- _Task to carry out_:
Count the lines in the data below that contain the string "screenshot", treating uppercase and lowercase as different. Reply with the number only.

[Records for locating displayed items]
"""
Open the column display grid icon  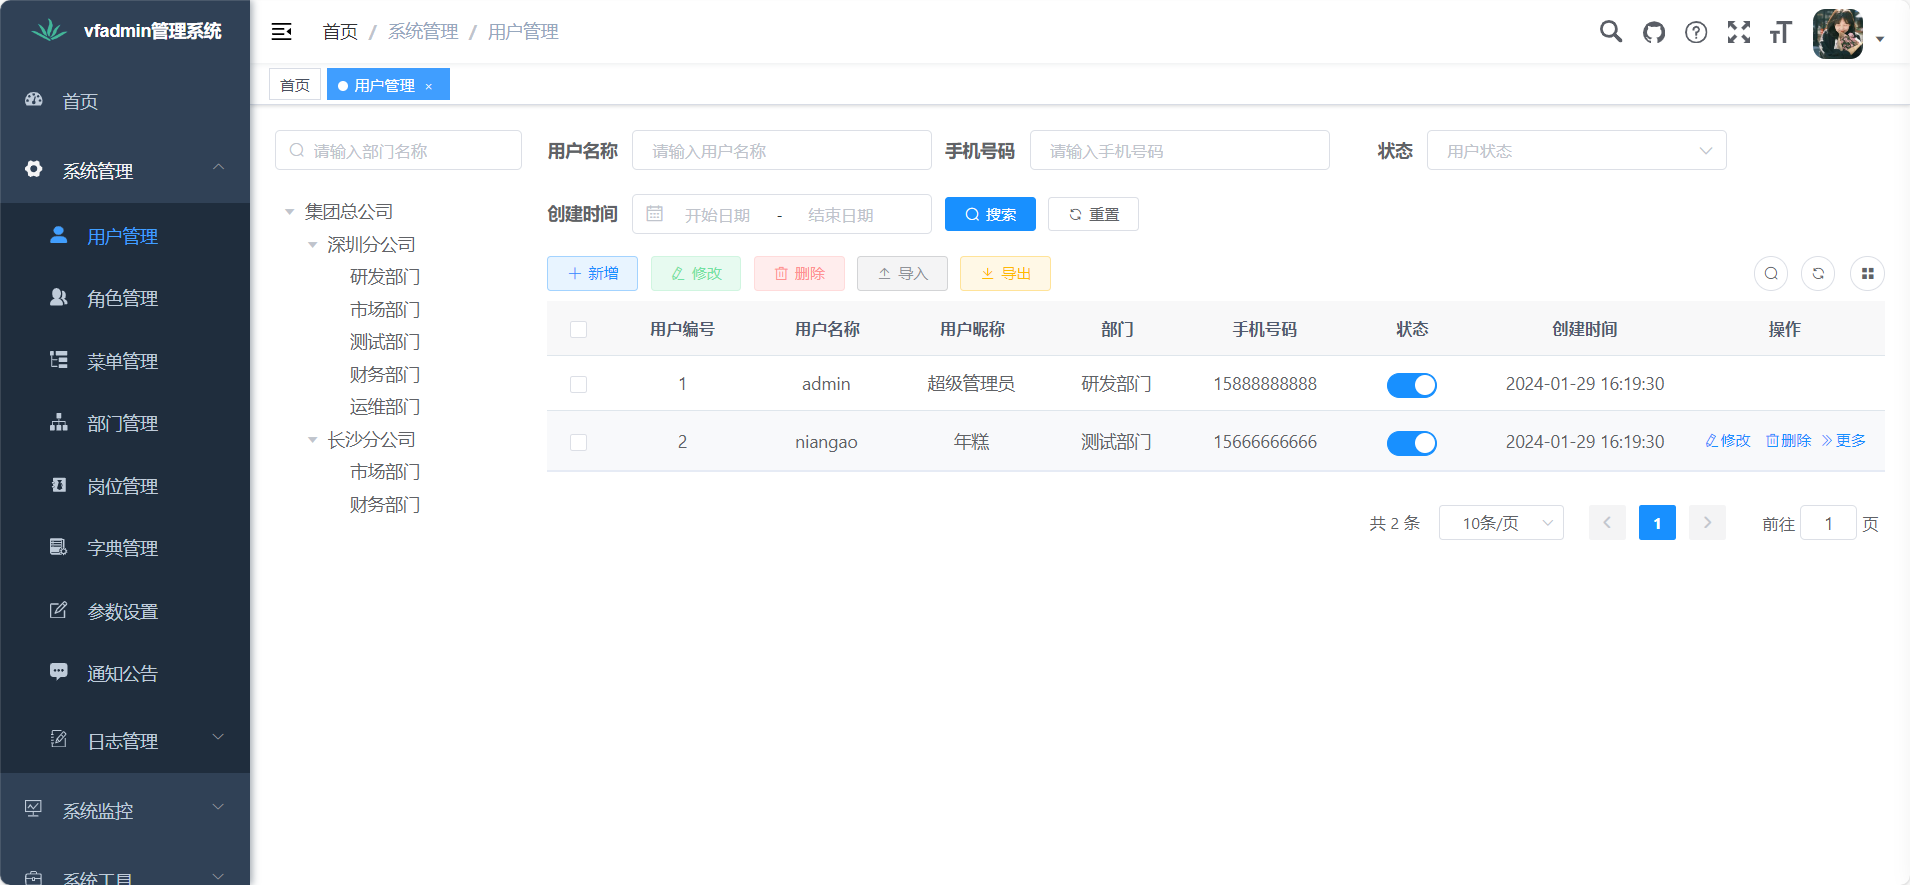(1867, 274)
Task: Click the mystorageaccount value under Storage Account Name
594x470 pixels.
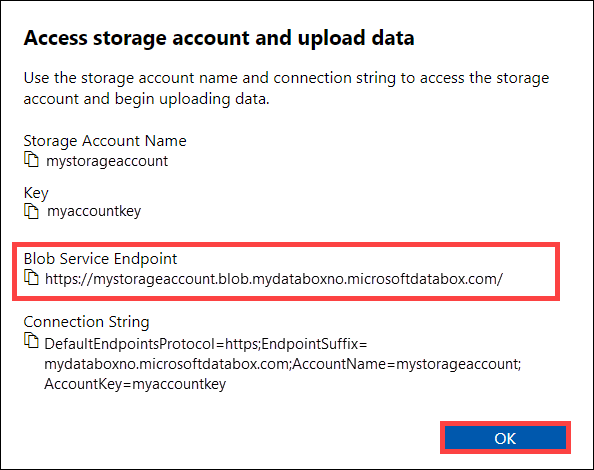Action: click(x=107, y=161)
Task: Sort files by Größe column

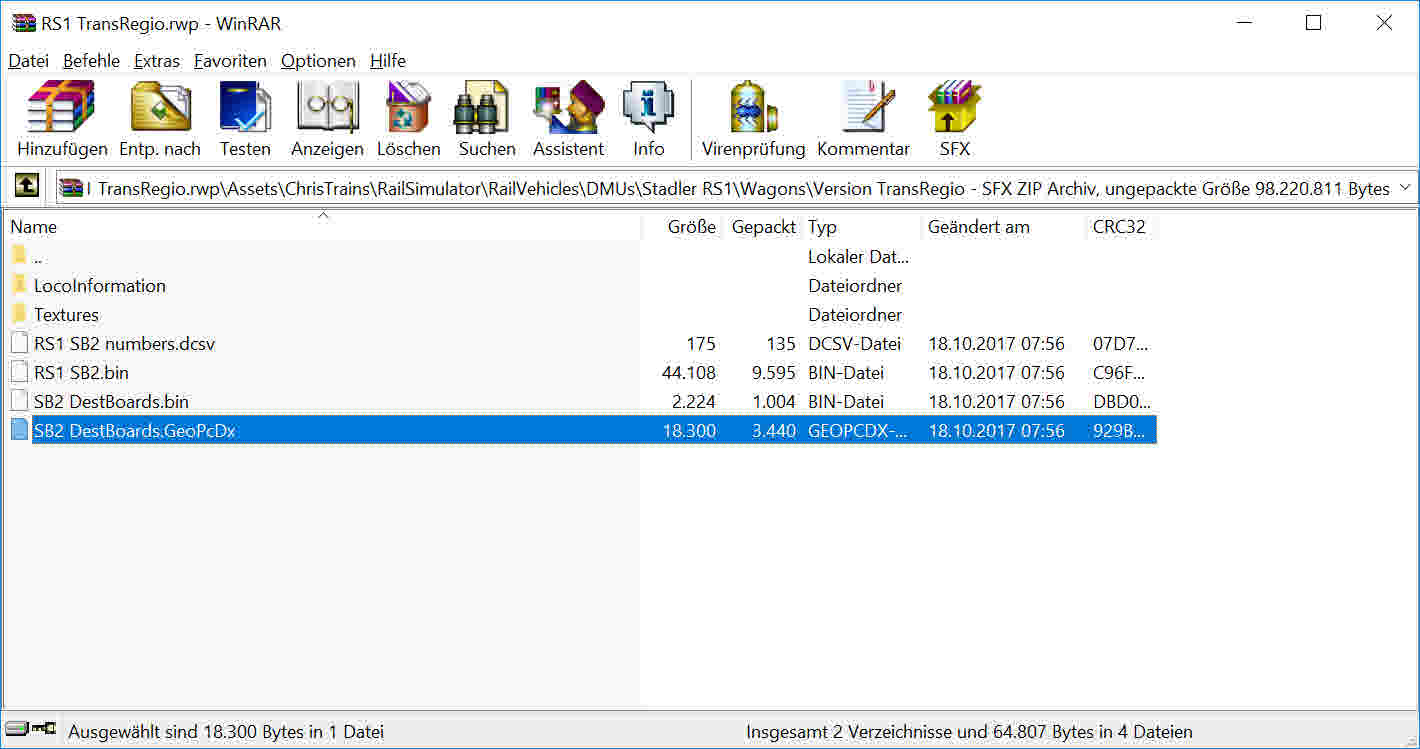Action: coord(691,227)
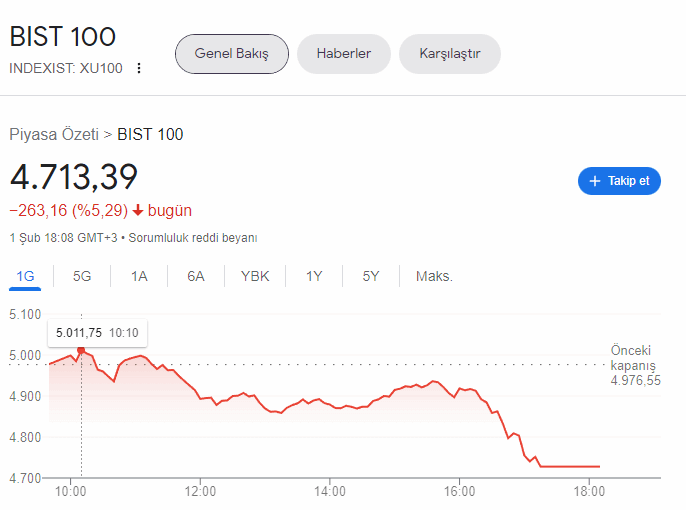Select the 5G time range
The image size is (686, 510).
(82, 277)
"""
"""
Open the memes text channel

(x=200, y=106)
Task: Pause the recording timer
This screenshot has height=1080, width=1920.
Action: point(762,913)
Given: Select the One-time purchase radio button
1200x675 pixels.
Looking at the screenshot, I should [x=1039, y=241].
"""
- _Complete answer_:
2